■ Your goal:
Reproduce the records below verbatim, line for line, from the first to the last.

■ Dataset rows:
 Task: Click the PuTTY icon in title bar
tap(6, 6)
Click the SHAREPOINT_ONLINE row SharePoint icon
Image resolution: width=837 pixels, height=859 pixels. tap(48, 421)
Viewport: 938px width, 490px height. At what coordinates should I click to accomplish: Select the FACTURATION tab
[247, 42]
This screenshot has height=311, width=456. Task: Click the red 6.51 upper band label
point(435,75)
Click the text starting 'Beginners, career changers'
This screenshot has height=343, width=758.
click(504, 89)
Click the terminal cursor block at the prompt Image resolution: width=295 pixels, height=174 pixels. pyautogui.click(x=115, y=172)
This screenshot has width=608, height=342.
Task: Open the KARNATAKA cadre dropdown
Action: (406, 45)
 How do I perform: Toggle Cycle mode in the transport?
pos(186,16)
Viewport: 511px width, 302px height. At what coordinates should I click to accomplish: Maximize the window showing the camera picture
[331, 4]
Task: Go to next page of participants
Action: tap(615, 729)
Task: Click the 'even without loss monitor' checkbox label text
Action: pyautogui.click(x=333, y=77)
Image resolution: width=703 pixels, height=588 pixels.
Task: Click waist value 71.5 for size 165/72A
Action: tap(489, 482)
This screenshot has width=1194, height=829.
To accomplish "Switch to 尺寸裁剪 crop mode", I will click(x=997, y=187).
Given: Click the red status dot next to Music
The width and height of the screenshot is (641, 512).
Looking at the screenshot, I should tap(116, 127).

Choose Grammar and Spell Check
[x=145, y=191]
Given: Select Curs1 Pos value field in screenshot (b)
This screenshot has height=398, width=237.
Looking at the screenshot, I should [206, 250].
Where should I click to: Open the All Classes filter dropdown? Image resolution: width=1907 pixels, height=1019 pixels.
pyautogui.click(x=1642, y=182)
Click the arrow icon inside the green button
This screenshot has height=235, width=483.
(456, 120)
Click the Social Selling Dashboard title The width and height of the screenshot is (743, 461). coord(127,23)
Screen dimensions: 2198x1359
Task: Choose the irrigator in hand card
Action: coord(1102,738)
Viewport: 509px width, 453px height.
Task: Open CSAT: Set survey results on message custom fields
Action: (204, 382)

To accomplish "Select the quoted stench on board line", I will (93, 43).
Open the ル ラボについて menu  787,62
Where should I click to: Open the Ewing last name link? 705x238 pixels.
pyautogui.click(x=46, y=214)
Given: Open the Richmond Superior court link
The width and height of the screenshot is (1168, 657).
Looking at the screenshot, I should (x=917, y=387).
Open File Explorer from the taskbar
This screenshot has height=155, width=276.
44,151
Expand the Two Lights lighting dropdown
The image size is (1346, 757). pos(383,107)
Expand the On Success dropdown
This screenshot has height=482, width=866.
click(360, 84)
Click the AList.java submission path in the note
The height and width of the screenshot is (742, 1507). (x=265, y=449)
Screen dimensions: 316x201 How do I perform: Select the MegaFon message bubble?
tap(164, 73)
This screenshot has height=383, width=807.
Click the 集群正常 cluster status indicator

■ The solution:
 Task: Click the PuTTY icon in title bar
tap(6, 6)
Click the SHAREPOINT_ONLINE row SharePoint icon
Image resolution: width=837 pixels, height=859 pixels. tap(48, 421)
Viewport: 938px width, 490px height. At what coordinates should I click to accomplish: Select the FACTURATION tab
[247, 42]
This screenshot has height=311, width=456. Task: Click the red 6.51 upper band label
point(435,75)
Click the text starting 'Beginners, career changers'
This screenshot has height=343, width=758.
click(504, 89)
Click the terminal cursor block at the prompt Image resolution: width=295 pixels, height=174 pixels. pyautogui.click(x=115, y=172)
This screenshot has width=608, height=342.
Task: Open the KARNATAKA cadre dropdown
Action: (406, 45)
 How do I perform: Toggle Cycle mode in the transport?
pos(186,16)
Viewport: 511px width, 302px height. At what coordinates should I click to accomplish: Maximize the window showing the camera picture
[331, 4]
Task: Go to next page of participants
Action: tap(615, 729)
Task: Click the 'even without loss monitor' checkbox label text
Action: pyautogui.click(x=333, y=77)
Image resolution: width=703 pixels, height=588 pixels.
Task: Click waist value 71.5 for size 165/72A
Action: tap(489, 482)
This screenshot has width=1194, height=829.
To accomplish "Switch to 尺寸裁剪 crop mode", I will click(x=997, y=187).
Given: Click the red status dot next to Music
The width and height of the screenshot is (641, 512).
Looking at the screenshot, I should tap(116, 127).

Choose Grammar and Spell Check
[x=145, y=191]
Given: Select Curs1 Pos value field in screenshot (b)
This screenshot has height=398, width=237.
Looking at the screenshot, I should [206, 250].
Where should I click to: Open the All Classes filter dropdown? Image resolution: width=1907 pixels, height=1019 pixels.
pyautogui.click(x=1642, y=182)
Click the arrow icon inside the green button
This screenshot has height=235, width=483.
(456, 120)
Click the Social Selling Dashboard title The width and height of the screenshot is (743, 461). coord(127,23)
Screen dimensions: 2198x1359
Task: Choose the irrigator in hand card
Action: coord(1102,738)
Viewport: 509px width, 453px height.
Task: Open CSAT: Set survey results on message custom fields
Action: (204, 382)

To accomplish "Select the quoted stench on board line", I will (93, 43).
Open the ル ラボについて menu  787,62
Where should I click to: Open the Ewing last name link? 705x238 pixels.
pyautogui.click(x=46, y=214)
Given: Open the Richmond Superior court link
The width and height of the screenshot is (1168, 657).
Looking at the screenshot, I should (x=917, y=387).
Open File Explorer from the taskbar
This screenshot has height=155, width=276.
44,151
Expand the Two Lights lighting dropdown
The image size is (1346, 757). pos(383,107)
Expand the On Success dropdown
This screenshot has height=482, width=866.
click(360, 84)
Click the AList.java submission path in the note
The height and width of the screenshot is (742, 1507). (x=265, y=449)
Screen dimensions: 316x201 How do I perform: Select the MegaFon message bubble?
tap(164, 73)
This screenshot has height=383, width=807.
Click the 集群正常 cluster status indicator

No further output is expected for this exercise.